Putting Surveillance Myths to Rest

Updated: August 20, 2012

Given the furor surrounding the recent CALEA deadline for U.S. VoIP providers to implement wiretapping capabilities, it would be understandable if you thought most of the world's lawful intercept (LI) laws were about dictating surveillance methods for service providers. Not so, according to LI vendor SS8 who has just published a global guide showing that most of the world's laws on the subject have more to do with putting limits on surveillance than on mandating how to do it. But that won't be the end of the commotion; SS8 has found, when it comes to surveillance, there are plenty more misconceptions where that came from.

The goal of the guide--which describes LI laws in 24 countries in Asia, Europe, North America and South America--is to reduce both the delusions and heightened emotion surrounding the issue, according to SS8 marketing director Scott Coleman. Accordingly, it shows that many LI laws around the world focus more on what governments can't do, rather than on what they can dictate service providers to do.

"A lot of the legislation to do wiretapping is more related to privacy than to actually doing wiretaps," Coleman says. "Most countries have annual reports that have to be made back to their legislative bodies to show how they're using that [surveillance] power, and to prove law enforcement is not abusing this power."
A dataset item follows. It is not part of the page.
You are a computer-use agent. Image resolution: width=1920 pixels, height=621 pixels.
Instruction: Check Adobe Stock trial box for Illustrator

Now that's not to say that there aren't laws that go into detail about what service providers must do. A law in the Netherlands, for example, mandates standards both for the interception of e-mail traffic and for its handover to law enforcement agencies. The U.K.'s Regulation of Investigatory Powers Act (RIPA) similarly requires that handover interfaces conform to ETSI standards. Such specificity, though, is the exception rather than the rule.
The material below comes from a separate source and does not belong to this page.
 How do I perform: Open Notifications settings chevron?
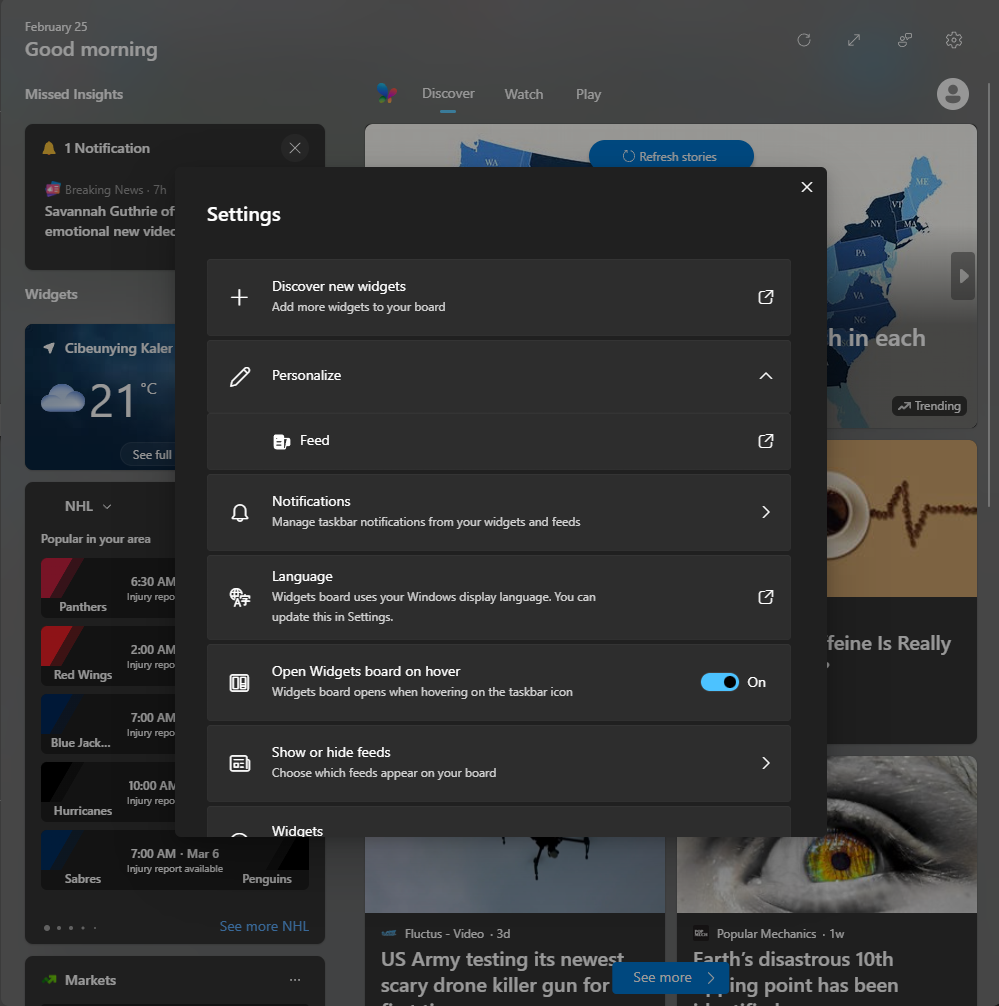(x=765, y=512)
Other misconceptions have more to do with broad political values than with specific laws. For example, many observers may be surprised to learn that the level of electronic surveillance in North America is low compared to Europe. The U.S. rate, measured in instances per 100,000 population, is less than one percent that of Europe-leading Italy and second-place Netherlands, according to numbers from the Max Planck Society, a German government-sponsored research institution. It's also far below Switzerland — as well as France, Denmark, Germany, Norway and Australia, in that order. It is, however, higher than Canada.

The type of wiretapping that prevails in the U.S. may be similarly startling. Fans of the TV show The Sopranos , for example, will be disappointed to learn that most electronic surveillance doesn't involve law enforcement personnel listening in on dramatic and incriminating phone conversations. Rather, it usually involves real-time acquisition of data such as call records that show who has been talking to whom, according to Coleman.

The fact that IP surveillance is a sort of bulk collection process may also surprise some. "There's no [standard] warrant in the U.S. that says if this is an IP session the only content I'm allowed to see is e-mail or chat, but I'm not allowed to see other things such as HTML," he explains. "Right now if there are restrictions on the warrant about what information can or cannot be seen, then it's up to law enforcement to sort through that, because there's nothing in the standards or anything right now that would allow for that separation."

That may change, however. "Many countries we've met with have said that might be the next step, where the judicial system will approve warrants that say e-mail only or chat only or whatever," Coleman says. "Then we will have to partition things according to protocol or application or whatever there will be on the warrant."

With such advancements, SS8 will have to rewrite its guide, but this is a small price to pay for the increased revenue it can expect from implementing such complex new requirements.